Irgendwo im Hintergrund hörte sie Pendergasts Stimme. »Ich möchte gern, dass Sie eines wissen, falls es schlecht ausgeht: Vincent hat sein Leben nicht weggeworfen.«
Sie blickte durch die Finger auf den leeren Krankenhausflur, dorthin, wo der Priester verschwunden war, und schwieg.

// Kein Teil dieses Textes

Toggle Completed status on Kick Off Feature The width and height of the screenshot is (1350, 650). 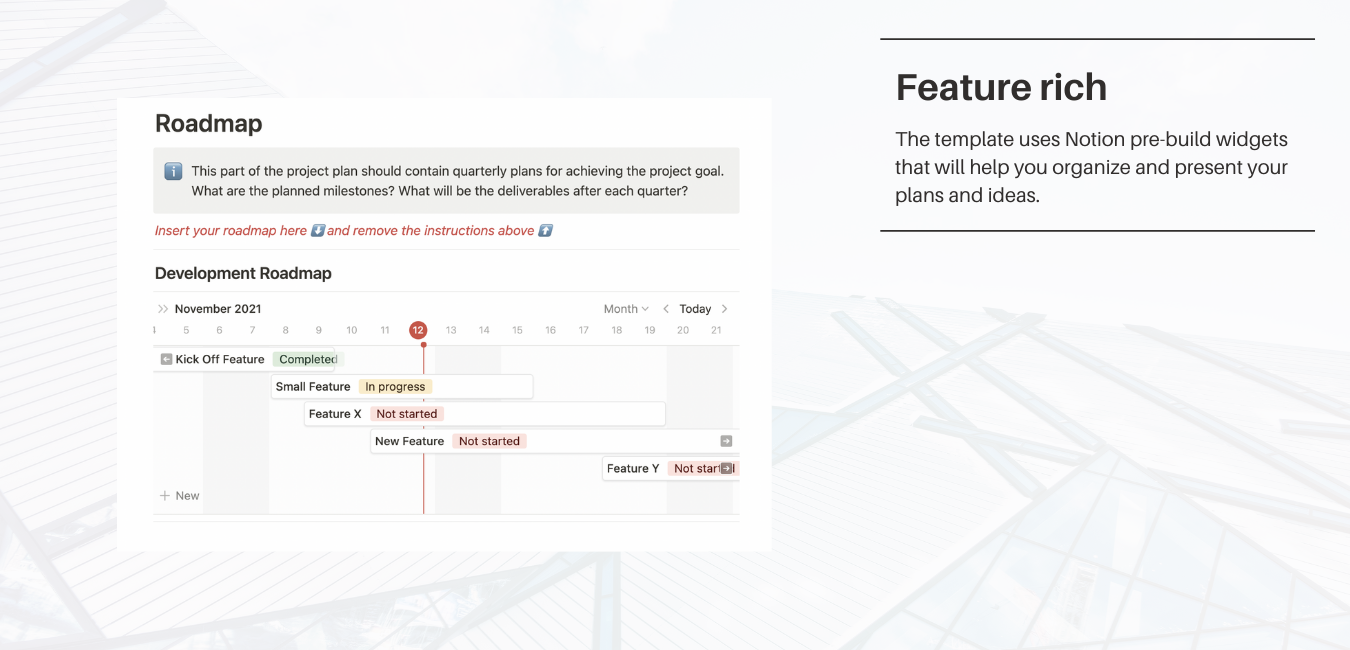[x=305, y=358]

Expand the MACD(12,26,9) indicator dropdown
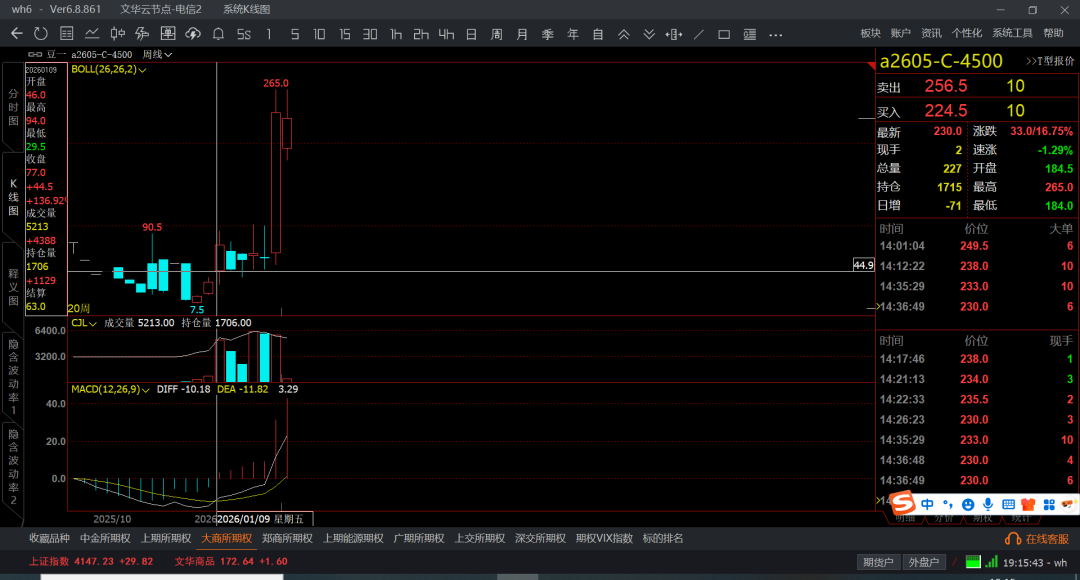coord(111,389)
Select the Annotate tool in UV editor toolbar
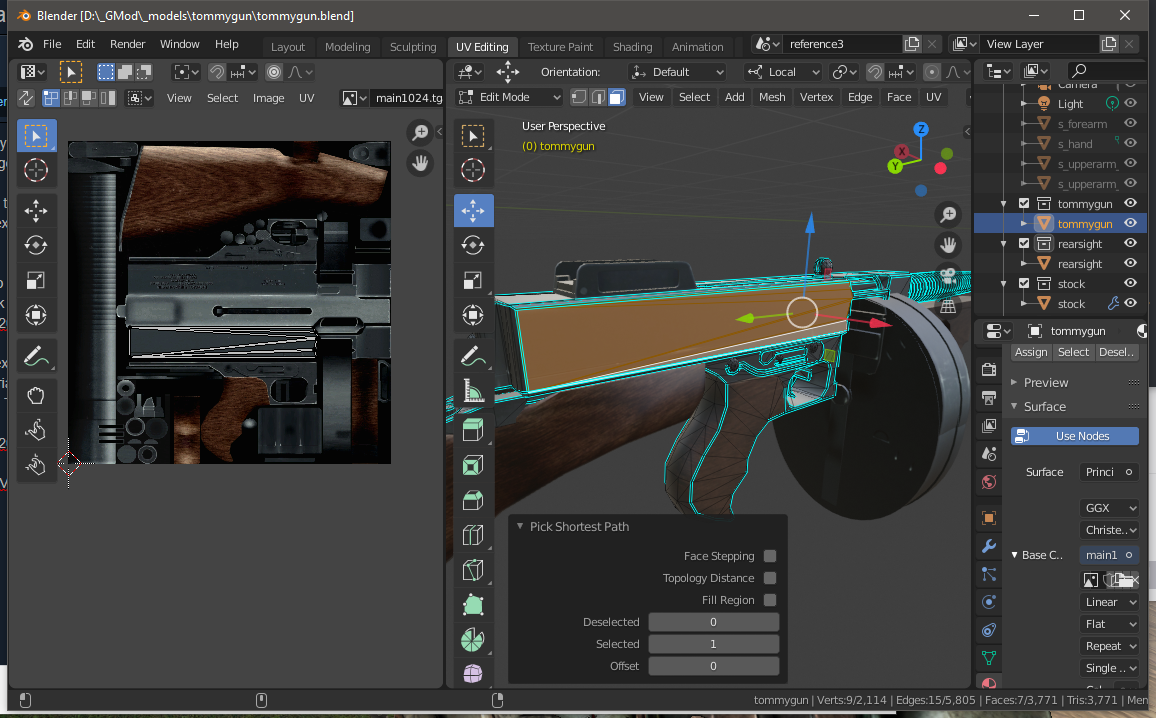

»Captain. Ein Polizist riskiert jeden Tag sein Leben. Er kann jederzeit den Tod finden, überall, wegen allem und jedem. Beim Schlichten eines häuslichen Streits, beim Abwehren eines Terrorangriffs. Jeder Tod im Dienst ist ehrenhaft. Und Vincent war mit der ehrenhaftesten Aufgabe befasst, die es gibt, dem Wiedergutmachen eines Unrechts. Seine Bemühungen waren ausschlaggebend für das Lösen dieses Mordfalls, absolut entscheidend.«
Hayward antwortete nicht. Sie dachte wieder an den Code. Das war vor einer Viertelstunde gewesen. Vielleicht, dachte sie, war der Priester bereits zu spät gekommen.